**Document extract**
###

According to Olson, who reports on his intellectual adventures for Sky and Telescope magazine, there has always been an argument about quite when and where this happened. Caesar himself had no Ordnance Survey map, had sketchy local knowledge, and of course expected a lot of resentment from the locals. But he described, in book four of the Gallic Wars, the white cliffs of Dover, and a detour to find a more level playing field for the grim game ahead.
He did not give a precise date ("only a small part of the summer was left") but he was particular about the time he saw the hostile cliffs ("about the fourth hour of the day"), about how long he waited ("until the ninth hour"), and the distance he had to go ("about seven miles"). He also mentions, a bit later on, that on his fourth day in Britain as an illegal immigrant the cavalry reinforcements from Gaul were delayed by a storm, a full moon and an unusually high tide.
Such clues were enough to give scholars a crack at dating the invasion. Just as astronomers can predict future full moons, so they can confidently time them far in the past. So, they calculated, Caesar saw Dover but turned north-east and sailed around the South Foreland and landed at either Walmer or Deal on August 26 or 27. Latin scholars might have been happy with this conclusion, but hydrographers and astronomers were not; they calculated that the tides would be running the wrong way at the ninth hour of those days and take Caesar to the south-west.
So the team from Texas made the Julian date with destiny their summer assignment. They read all the texts, checked the tidal patterns, turned up in Dover in August 2007 just when the equinox and lunar cycle coincided to replicate the tidal conditions that Caesar reported, and figured that the problem could be sorted by assuming an easily-made clerical error by someone who copied the original manuscript. If so, time and tide would have been just right for a landing at Deal on August 22 or 23. Case closed - possibly.
This is arcane science applied to ancient history, and it makes both subjects lively. To get a more complete picture of the problem, Olson and his colleagues and students had to read Dio Cassius, and study Valerius Maximus, a chronicler from the first century AD. They had to consult classicists and archaeologists, match the Julian and Gregorian calendars, examine the verdicts of Victorian astronomers and naval hydrographers and use global positioning satellites to measure their own progress around the Channel coast."

###

**Information provided**
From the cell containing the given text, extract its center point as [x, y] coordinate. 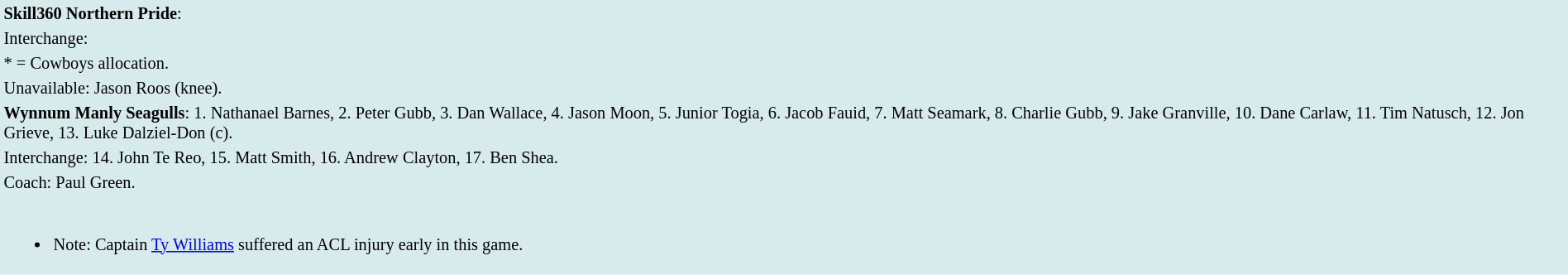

###

**Do this**
Update the passage about dating Caesar's invasion of Britain: start at the words "He did not give", end after "unusually high tide.", and change "storm" to "gale".

**Result of the task**
He did not give a precise date ("only a small part of the summer was left") but he was particular about the time he saw the hostile cliffs ("about the fourth hour of the day"), about how long he waited ("until the ninth hour"), and the distance he had to go ("about seven miles"). He also mentions, a bit later on, that on his fourth day in Britain as an illegal immigrant the cavalry reinforcements from Gaul were delayed by a gale, a full moon and an unusually high tide.